Enunciado del ejercicio:
Pasa todas las líneas de los datos a una lista numerada y deja fuera las que estén en blanco.

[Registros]
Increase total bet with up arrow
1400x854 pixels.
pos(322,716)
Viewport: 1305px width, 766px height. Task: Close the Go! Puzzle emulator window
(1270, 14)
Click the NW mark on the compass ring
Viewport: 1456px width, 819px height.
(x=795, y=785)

Solución:
1. Increase total bet with up arrow
2. 1400x854 pixels.
3. pos(322,716)
4. Viewport: 1305px width, 766px height. Task: Close the Go! Puzzle emulator window
5. (1270, 14)
6. Click the NW mark on the compass ring
7. Viewport: 1456px width, 819px height.
8. (x=795, y=785)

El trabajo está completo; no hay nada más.